SUMMARY OF THE INVENTION

This Summary is provided to introduce a selection of concepts in a simplified form that are further described below in the Detailed Description. This Summary is not intended to identify key features or essential features of the claimed subject matter, nor is it intended as an aid in determining the scope of the claimed subject matter.

The invention disclosed herein includes a system that addresses object detection to better help in the understanding of vulnerable environments. The system comprises a real-time detection system for hand-held firearms, primarily meant for schools, but also applicable to many other venues. The system comprises three parts: (1) image gathering; (2) AI/ML (artificial intelligence/machine learning) analysis, and (3) reporting. In one embodiment, one or more edge devices are used to gather images from various locations in the school. The gathered images are sent to a central server for processing with an AI-based firearm detection model. If a firearm is detected the server will raise an alert to the appropriate authorities.
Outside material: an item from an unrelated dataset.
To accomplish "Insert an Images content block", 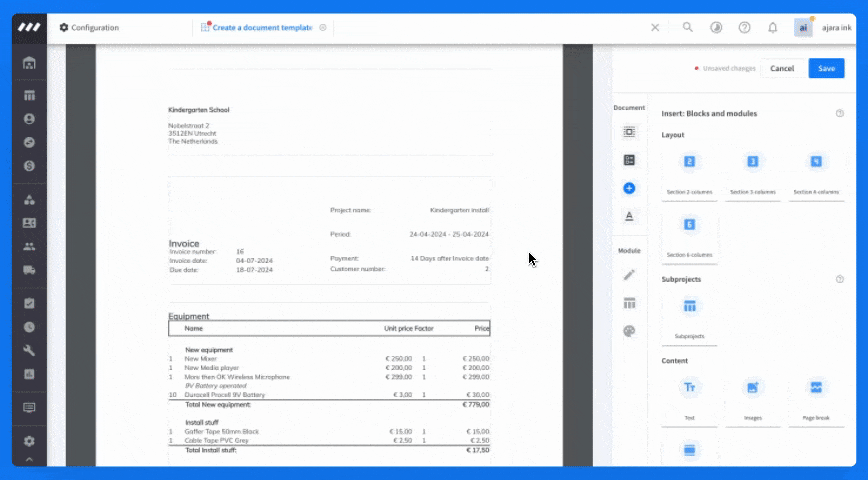I will click(x=753, y=399).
BRIEF DESCRIPTION OF THE DRAWINGS

In the drawings, like reference characters generally refer to the same parts throughout the different views. In the following description, various embodiments of the present invention are described with reference to the following drawings, in which:

FIG. 1 is a block diagram of the system.

FIG. 2 is a block diagram of the AI/ML object detector.

FIG. 3 is a flowchart showing the method of the invention.

DETAILED DESCRIPTION

The invention is described herein in terms of a system designed for use in a school venue. However, as would be realized, the system may be used in any venue vulnerable to a mass shooting incident.

In one aspect of the invention, disclosed herein is a system for the automatic detection of handheld firearms in or near a venue. In some embodiments, the disclosed invention includes a system comprised of three parts: image gathering, AI analysis, and reporting. A second aspect of the invention comprises a method that may be implemented by the described system or by another system.

The components of the system 100 of the present invention will be explained with reference to FIG. 1. To gather the images to be used as input to and analyzed by the AI/ML model 108, one or more image sensing devices 102-1 . . . 102-N, for example, still or video cameras, are strategically deployed around the venue. The cameras 102-1 . . . 102-N may be any type of sensor capable of collecting video or still images, for example, closed-circuit TV (CCTV) cameras, webcams, IP enabled cameras, etc. The cameras 102-1 . . . 102-N should be deployed within the venue such as to capture images from the largest possible areas such as to provide the greatest possible coverage of the venue. For example, in a classroom, a camera 102 may be mounted up high in a corner opposite the entry doorway or, in a hallway, at the end of the hallway. Cameras 102 may be mounted both inside the venue and outside of the venue, such as to provide the system 100 with the ability to detect potential shooters as they approach the venue.

The cameras 102-1 . . . 102-N may be connected via a wired or wireless connection to an edge device 104. The edge device 104 is responsible for obtaining still images or individual frames from video from the cameras. In some embodiments, one or more cameras may be connected to a single edge device 104 via a wired or wireless connection. In some embodiments, multiple edge devices 104-1 . . . 104-N may be used, with each edge device 104 connected to one or more cameras 102. In yet other embodiments, the cameras may be connected directly to the server (not shown) via a wired or wireless connection.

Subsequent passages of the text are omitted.